(What the task requires)
Write the data out again, matching every line exactly.

(Data records)
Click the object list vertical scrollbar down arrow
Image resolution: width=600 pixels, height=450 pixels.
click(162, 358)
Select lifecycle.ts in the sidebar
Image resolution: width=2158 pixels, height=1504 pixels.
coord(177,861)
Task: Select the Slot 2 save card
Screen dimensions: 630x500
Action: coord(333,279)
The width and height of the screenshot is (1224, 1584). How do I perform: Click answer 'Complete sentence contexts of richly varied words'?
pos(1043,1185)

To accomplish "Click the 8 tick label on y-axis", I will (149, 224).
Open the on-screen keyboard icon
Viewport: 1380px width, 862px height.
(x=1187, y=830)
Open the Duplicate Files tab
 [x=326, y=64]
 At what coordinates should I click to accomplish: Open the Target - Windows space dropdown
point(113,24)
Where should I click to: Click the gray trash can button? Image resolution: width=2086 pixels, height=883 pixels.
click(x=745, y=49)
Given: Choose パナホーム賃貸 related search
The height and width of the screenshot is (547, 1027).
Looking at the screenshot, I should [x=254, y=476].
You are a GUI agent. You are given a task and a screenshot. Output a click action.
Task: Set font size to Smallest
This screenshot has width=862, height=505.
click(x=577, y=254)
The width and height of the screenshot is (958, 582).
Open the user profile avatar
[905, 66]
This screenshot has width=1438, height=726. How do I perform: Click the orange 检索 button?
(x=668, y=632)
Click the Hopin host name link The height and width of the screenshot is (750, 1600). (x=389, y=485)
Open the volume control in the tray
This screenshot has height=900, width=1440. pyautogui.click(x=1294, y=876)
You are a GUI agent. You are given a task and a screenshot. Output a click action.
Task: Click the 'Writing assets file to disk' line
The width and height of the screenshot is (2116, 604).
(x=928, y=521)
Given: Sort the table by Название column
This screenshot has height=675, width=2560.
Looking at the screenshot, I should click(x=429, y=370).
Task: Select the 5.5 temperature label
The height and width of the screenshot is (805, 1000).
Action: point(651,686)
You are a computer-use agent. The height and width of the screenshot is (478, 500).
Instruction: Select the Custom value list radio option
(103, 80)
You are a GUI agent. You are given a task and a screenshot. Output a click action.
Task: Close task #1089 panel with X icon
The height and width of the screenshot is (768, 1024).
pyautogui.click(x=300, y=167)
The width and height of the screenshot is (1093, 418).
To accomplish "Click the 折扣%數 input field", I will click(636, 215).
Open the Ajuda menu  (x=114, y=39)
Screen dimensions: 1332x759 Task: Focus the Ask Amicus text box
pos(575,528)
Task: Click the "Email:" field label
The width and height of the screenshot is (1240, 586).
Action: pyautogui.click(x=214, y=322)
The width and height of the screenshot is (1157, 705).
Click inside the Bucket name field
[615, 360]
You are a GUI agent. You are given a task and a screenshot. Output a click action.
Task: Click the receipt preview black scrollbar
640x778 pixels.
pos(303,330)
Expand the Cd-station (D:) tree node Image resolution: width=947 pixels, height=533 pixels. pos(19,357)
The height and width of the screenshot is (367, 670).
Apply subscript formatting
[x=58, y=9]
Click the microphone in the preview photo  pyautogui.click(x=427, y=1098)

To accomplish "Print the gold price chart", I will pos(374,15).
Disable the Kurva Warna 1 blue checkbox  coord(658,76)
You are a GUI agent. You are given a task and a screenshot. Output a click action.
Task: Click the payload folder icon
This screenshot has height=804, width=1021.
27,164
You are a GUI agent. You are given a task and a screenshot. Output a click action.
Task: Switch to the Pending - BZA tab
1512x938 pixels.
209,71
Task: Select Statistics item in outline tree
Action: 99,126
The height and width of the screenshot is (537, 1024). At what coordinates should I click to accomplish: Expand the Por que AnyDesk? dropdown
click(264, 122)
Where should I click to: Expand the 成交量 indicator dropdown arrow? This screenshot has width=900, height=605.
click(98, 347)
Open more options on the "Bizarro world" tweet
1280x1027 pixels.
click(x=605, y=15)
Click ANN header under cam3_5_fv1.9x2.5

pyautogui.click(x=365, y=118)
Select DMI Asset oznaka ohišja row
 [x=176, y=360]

(Exercise response)
Click the object list vertical scrollbar down arrow
Image resolution: width=600 pixels, height=450 pixels.
click(162, 358)
Select lifecycle.ts in the sidebar
Image resolution: width=2158 pixels, height=1504 pixels.
coord(177,861)
Task: Select the Slot 2 save card
Screen dimensions: 630x500
Action: coord(333,279)
The width and height of the screenshot is (1224, 1584). How do I perform: Click answer 'Complete sentence contexts of richly varied words'?
pos(1043,1185)

To accomplish "Click the 8 tick label on y-axis", I will (149, 224).
Open the on-screen keyboard icon
Viewport: 1380px width, 862px height.
(x=1187, y=830)
Open the Duplicate Files tab
 [x=326, y=64]
 At what coordinates should I click to accomplish: Open the Target - Windows space dropdown
point(113,24)
Where should I click to: Click the gray trash can button? Image resolution: width=2086 pixels, height=883 pixels.
click(x=745, y=49)
Given: Choose パナホーム賃貸 related search
The height and width of the screenshot is (547, 1027).
Looking at the screenshot, I should [x=254, y=476].
You are a GUI agent. You are given a task and a screenshot. Output a click action.
Task: Set font size to Smallest
This screenshot has width=862, height=505.
click(x=577, y=254)
The width and height of the screenshot is (958, 582).
Open the user profile avatar
[905, 66]
This screenshot has width=1438, height=726. How do I perform: Click the orange 检索 button?
(x=668, y=632)
Click the Hopin host name link The height and width of the screenshot is (750, 1600). (x=389, y=485)
Open the volume control in the tray
This screenshot has height=900, width=1440. pyautogui.click(x=1294, y=876)
You are a GUI agent. You are given a task and a screenshot. Output a click action.
Task: Click the 'Writing assets file to disk' line
The width and height of the screenshot is (2116, 604).
(x=928, y=521)
Given: Sort the table by Название column
This screenshot has height=675, width=2560.
Looking at the screenshot, I should click(x=429, y=370).
Task: Select the 5.5 temperature label
The height and width of the screenshot is (805, 1000).
Action: point(651,686)
You are a computer-use agent. The height and width of the screenshot is (478, 500).
Instruction: Select the Custom value list radio option
(103, 80)
You are a GUI agent. You are given a task and a screenshot. Output a click action.
Task: Close task #1089 panel with X icon
The height and width of the screenshot is (768, 1024).
pyautogui.click(x=300, y=167)
The width and height of the screenshot is (1093, 418).
To accomplish "Click the 折扣%數 input field", I will click(636, 215).
Open the Ajuda menu  (x=114, y=39)
Screen dimensions: 1332x759 Task: Focus the Ask Amicus text box
pos(575,528)
Task: Click the "Email:" field label
The width and height of the screenshot is (1240, 586).
Action: pyautogui.click(x=214, y=322)
The width and height of the screenshot is (1157, 705).
Click inside the Bucket name field
[615, 360]
You are a GUI agent. You are given a task and a screenshot. Output a click action.
Task: Click the receipt preview black scrollbar
640x778 pixels.
pos(303,330)
Expand the Cd-station (D:) tree node Image resolution: width=947 pixels, height=533 pixels. pos(19,357)
The height and width of the screenshot is (367, 670).
Apply subscript formatting
[x=58, y=9]
Click the microphone in the preview photo  pyautogui.click(x=427, y=1098)

To accomplish "Print the gold price chart", I will pos(374,15).
Disable the Kurva Warna 1 blue checkbox  coord(658,76)
You are a GUI agent. You are given a task and a screenshot. Output a click action.
Task: Click the payload folder icon
This screenshot has height=804, width=1021.
27,164
You are a GUI agent. You are given a task and a screenshot. Output a click action.
Task: Switch to the Pending - BZA tab
1512x938 pixels.
209,71
Task: Select Statistics item in outline tree
Action: 99,126
The height and width of the screenshot is (537, 1024). At what coordinates should I click to accomplish: Expand the Por que AnyDesk? dropdown
click(264, 122)
Where should I click to: Expand the 成交量 indicator dropdown arrow? This screenshot has width=900, height=605.
click(98, 347)
Open more options on the "Bizarro world" tweet
1280x1027 pixels.
click(x=605, y=15)
Click ANN header under cam3_5_fv1.9x2.5

pyautogui.click(x=365, y=118)
Select DMI Asset oznaka ohišja row
 [x=176, y=360]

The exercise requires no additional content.